Ragnhild Pekkari n'attend plus grand chose de la vie, alors autant en finir, même si c'est lestée d'un sac à dos et au fond de la rivière... enfin, ça c'était son intention avant le coup de fil qui la ramène à de plus sordides réalités. Son frère Henry, qui vit sur une île déserte, n'a plus fait d'apparition dans la ville minière Lapone de Kiruna depuis plusieurs jours. Elle doit aller voir s'il ne lui est pas arrivé quelque chose de grave.
Elle va faire une macabre découverte, le corps sans vie de son frère, mais aussi un cadavre dans un congélateur, qui s'avère être celui d'un ancien champion de boxe disparu depuis 50 ans.
C'est Rebecka Martinsson, la procureure adjointe de Kiruna qui est priée de mener discrètement l'enquête. Kiruna, cette ville à l'atmosphère polluée par la mine. Si cette dernière permet de sauver l'économie en procurant des emplois au plus grand nombre, elle menace aussi la sécurité physique des habitants. Kiruna qui peu à peu se transforme en gruyère et qu'il faudra déplacer.
De fil en aiguille, le lecteur comprend que Rebecca et Ragnhild ont un passé en commun, mais une sombre animosité semble les avoir éloignées l'une de l'autre depuis longtemps.
S'il y a bien une enquête et quelques cadavres, car les premiers découverts ne seront pas les derniers, celle-ci est quasi anecdotique. L'autrice est moins intéressée par le rythme généralement inhérent au thriller que par le passé des personnages. Elle décortique leur caractère et leur psychologie avec minutie. J'aime la façon qu'elle a de les faire se rencontrer et évoluer, mais aussi le fait qu'elle nous parle de la vie et des habitudes des suédois en général.
De fait, il y a peu d'action et beaucoup de personnages. Börje, le fils d'un boxeur disparu depuis l'été 1962, un médecin légiste qui se bat avec le cancer mais veut comprendre ce qu'il s'est passé,
Sven Erik un ancien policier à la retraite, l'inspectrice Anna-Maria, beaucoup de chiens, et quelques mafieux font tour à tour des apparitions.
Les personnages évoluent entre présent et passé.

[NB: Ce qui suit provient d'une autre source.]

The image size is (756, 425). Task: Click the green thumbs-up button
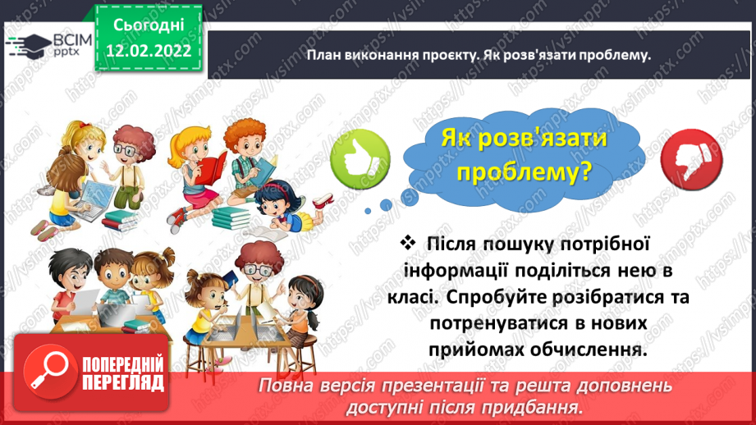362,157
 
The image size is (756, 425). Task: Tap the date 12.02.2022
148,50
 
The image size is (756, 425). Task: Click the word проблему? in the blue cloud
526,174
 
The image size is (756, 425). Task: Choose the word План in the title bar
327,56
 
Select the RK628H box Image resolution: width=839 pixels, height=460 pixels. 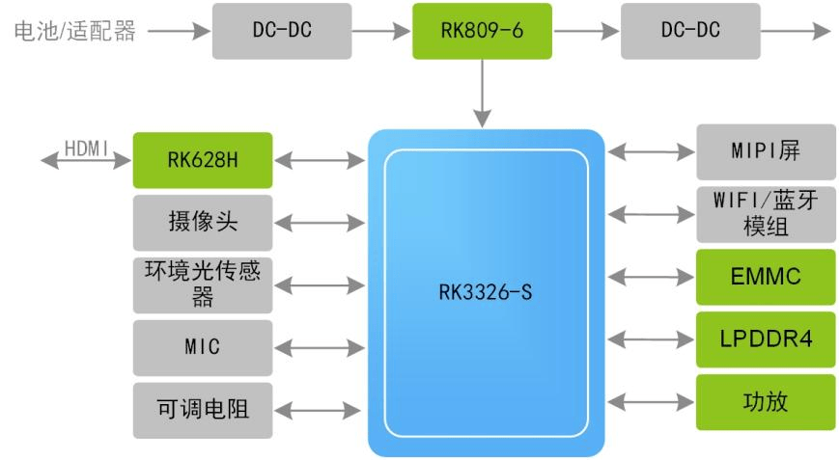[202, 160]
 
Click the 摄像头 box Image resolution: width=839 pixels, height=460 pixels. [202, 223]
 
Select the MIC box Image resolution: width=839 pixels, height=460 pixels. [202, 347]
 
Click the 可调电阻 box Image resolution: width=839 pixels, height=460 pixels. [202, 409]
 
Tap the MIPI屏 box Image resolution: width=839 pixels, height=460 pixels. [766, 151]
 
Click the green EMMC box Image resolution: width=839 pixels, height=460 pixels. [766, 277]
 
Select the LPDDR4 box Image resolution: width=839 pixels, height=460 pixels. [766, 339]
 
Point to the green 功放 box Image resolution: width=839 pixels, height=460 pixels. [766, 402]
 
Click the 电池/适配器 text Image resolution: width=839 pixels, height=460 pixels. [72, 31]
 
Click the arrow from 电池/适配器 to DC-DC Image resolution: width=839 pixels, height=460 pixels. [179, 31]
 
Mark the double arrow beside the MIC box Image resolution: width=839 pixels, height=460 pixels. [320, 348]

Les nombreux flash-back (qui auraient sans doute étés plus faciles à suivre en version papier même si l'ensemble est aisément compréhensible) sont là pour éclairer l'enchaînement des événements. Les multiples descriptions des paysages, la nature omniprésente, le fait que l'action se passe dans le grand nord de la Suède aux étendues blanches et au froid mortel, tout cela donne une dimension très visuelle à l'ensemble.

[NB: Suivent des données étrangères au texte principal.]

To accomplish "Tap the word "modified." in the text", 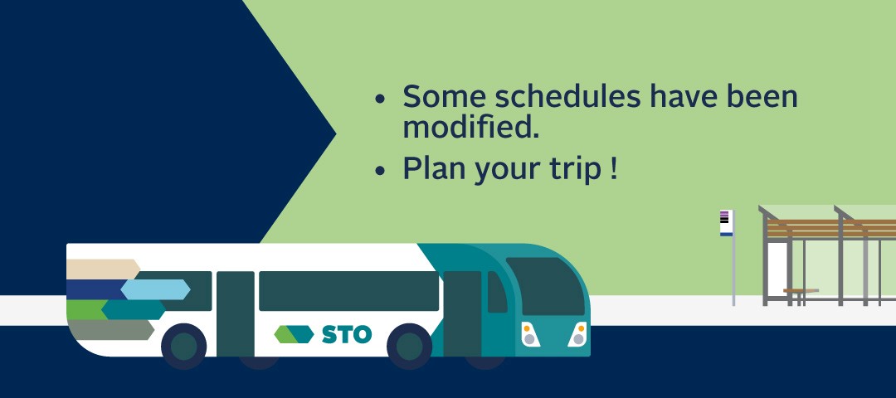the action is [x=471, y=127].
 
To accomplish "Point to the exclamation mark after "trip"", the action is [x=614, y=168].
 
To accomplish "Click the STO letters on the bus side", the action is [x=346, y=334].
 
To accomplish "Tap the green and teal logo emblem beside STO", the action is [x=294, y=334].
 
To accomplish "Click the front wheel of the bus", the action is [x=409, y=346].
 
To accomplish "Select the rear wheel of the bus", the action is [x=183, y=346].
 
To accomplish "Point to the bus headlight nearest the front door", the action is [x=529, y=335].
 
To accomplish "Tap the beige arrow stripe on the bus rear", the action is [x=103, y=269].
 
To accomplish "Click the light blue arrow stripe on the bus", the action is [x=155, y=289].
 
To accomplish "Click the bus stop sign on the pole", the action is [x=726, y=223].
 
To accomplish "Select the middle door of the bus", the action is [x=235, y=314].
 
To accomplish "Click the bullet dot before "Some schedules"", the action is [x=380, y=99].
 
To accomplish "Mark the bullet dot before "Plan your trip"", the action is [x=380, y=171].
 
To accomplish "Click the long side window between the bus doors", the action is [x=348, y=291].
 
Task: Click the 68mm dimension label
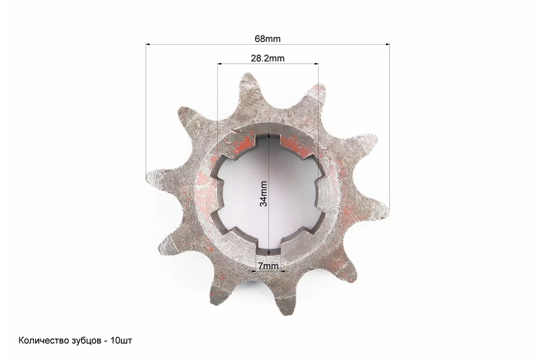click(x=267, y=39)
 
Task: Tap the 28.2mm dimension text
click(x=268, y=58)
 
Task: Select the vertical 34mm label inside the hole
click(x=264, y=194)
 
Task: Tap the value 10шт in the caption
click(x=121, y=341)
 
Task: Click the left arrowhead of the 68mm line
click(x=148, y=44)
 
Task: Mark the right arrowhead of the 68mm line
click(x=388, y=44)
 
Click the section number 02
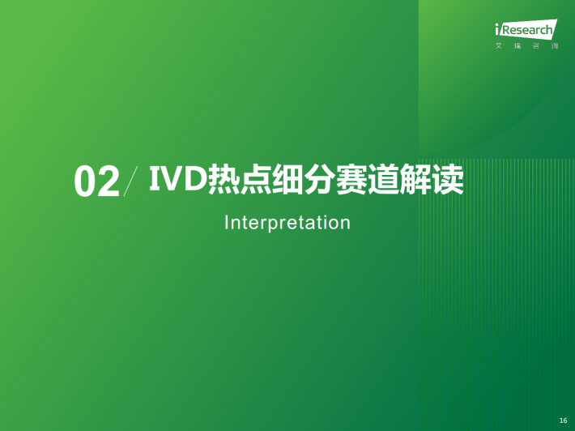97,182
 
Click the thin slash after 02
130,181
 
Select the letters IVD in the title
177,178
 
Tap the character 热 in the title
223,180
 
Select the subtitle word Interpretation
288,223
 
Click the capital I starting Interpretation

De nombreux thèmes sont abordés par Asa Larsson. Par exemple, la différence de niveau de vie entre Stockholm et la province, Kiruna en particulier, car même si la mine rapporte à l'état, les habitants de la région profitent trop peu des bénéfices, la vieillesse et la solitude, la maladie, la corruption et les malversations financières et immobilières, la boxe et ses irrégularités, la prostitution, etc.
La voix d'
Odile Cohen s'adapte parfaitement au rythme de ce polar scandinave. Elle dégage tout au long de sa lecture une certaine lenteur, mélange de douceur et de fermeté, et une force de caractère indispensable pour résister au climat et aux catastrophes.